Instrução A:
Reproduza do trecho, sem alterar nada, a parte que começa em "correndo sobre a" e segue até "motor das lembranças.".
Instrução B:
Reescreva de forma mais curta o parágrafo do trecho que começa com "Dentre tais números-monstros", mantendo os fatos principais.

------ Trecho ------

Todas as explicações e nenhuma.
Não sei quem o fez primeiro: se
Isaac Gamow, Um, Dois, Três... Infinito!, ou se Borges,
Jorge Luís Borges, A Biblioteca da Babel e correlatos, onde
falam dos números grandes, aquelas monstruosidades dos grãos de
trigo do tabuleiro de xadrez, o número 2 elevado à potência de
64.
Dentre tais números-monstros, o
maior deles seria o que resultasse do alfabeto ocidental, em mistura
de análise combinatória: as 26 letras “A” emparelhadas; depois
25 letras “A”, mais um “B”; e assim sucessivamente, até
percorrer todo o alfabeto, alternativamente, em todas as suas
combinações possíveis, não infinitas, mas estupidamente
grandiosas.
Num lance de dados (Deus joga
dados, com certeza que joga!), essa menina de 8 anos abriu o livro
certo, na folha certa, da biblioteca certa e jamais formada, de
todos os livros escritos e dos jamais escritos em todos os tempos: e
transcreveu, a menina de 8 anos, direto dos abismos da eternidade, o
perfeitíssimo poema do nenê da vampira!
Você, caro leitor, tem outra
explicação? Passe-ma!
Mais outro “da Besta”: excerto
de:
Táxi
De repente,
na altura da Volta da Jurema,
avisto, quase sem querer, um pivete
(pastor de carros e de meus pensamentos)
correndo sobre a areia.
E a idéia do tempo feito criança,
brincando com seus piões na praia, me sacode.
E o motorista, atento a um explícito e interior sinal,
começa a acelerar o motor das lembranças.

------ Conteúdo dos dados ------

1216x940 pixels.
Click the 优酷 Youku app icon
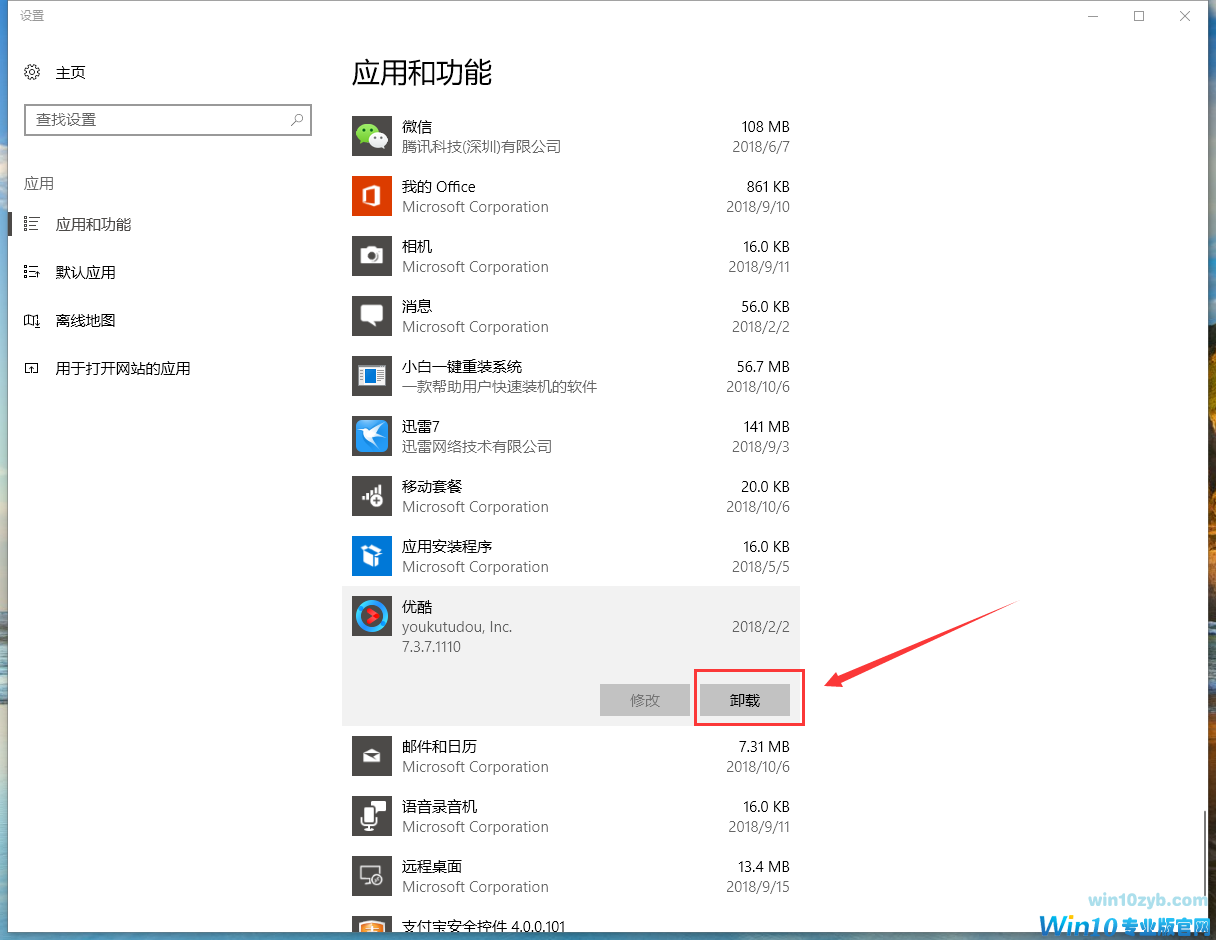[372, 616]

------
------ Conteúdo dos dados ------

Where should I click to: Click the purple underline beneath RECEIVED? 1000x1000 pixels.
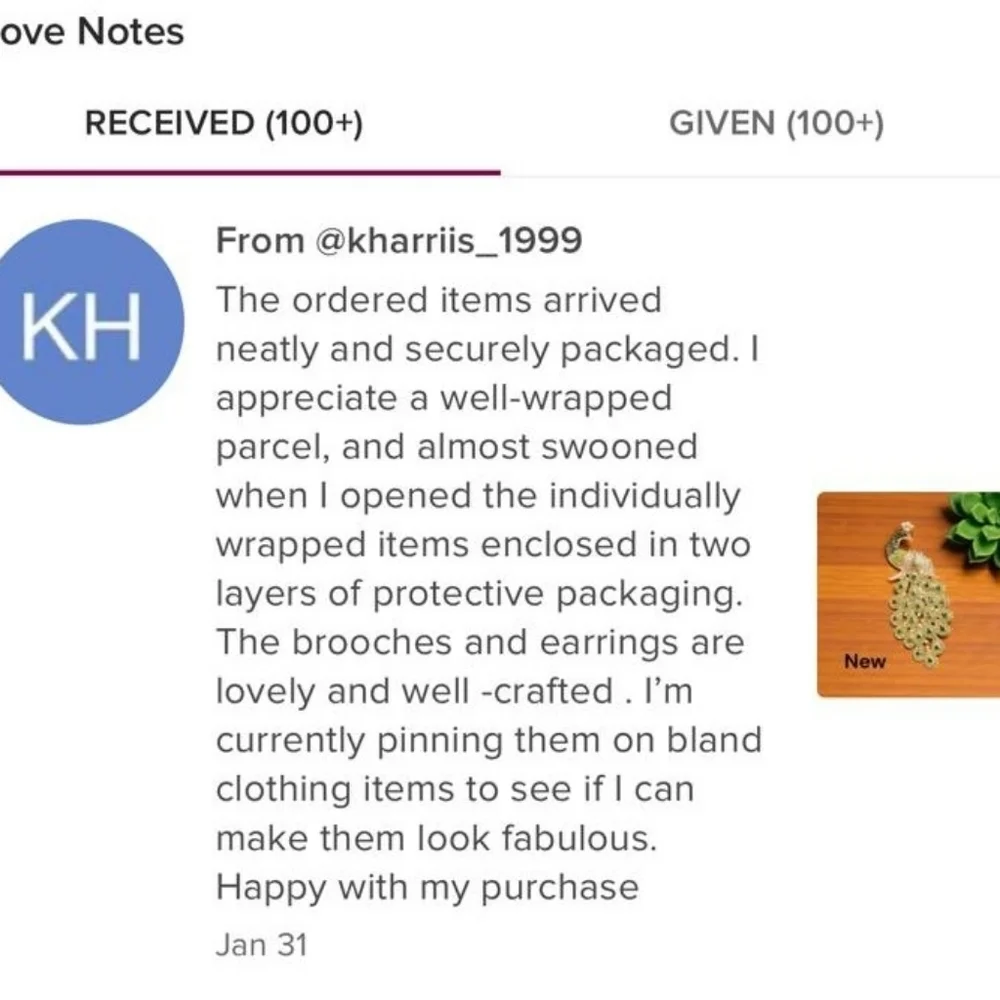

------

Resposta A:
correndo sobre a areia.
E a idéia do tempo feito criança,
brincando com seus piões na praia, me sacode.
E o motorista, atento a um explícito e interior sinal,
começa a acelerar o motor das lembranças.

Resposta B:
O maior dos números-monstros seria o que nasce de combinar as letras do alfabeto ocidental. Primeiro vêm 26 letras "A" juntas, depois 25 letras "A" e um "B", e assim por diante, até percorrer todo o alfabeto em todas as combinações possíveis, que não são infinitas, mas são enormes.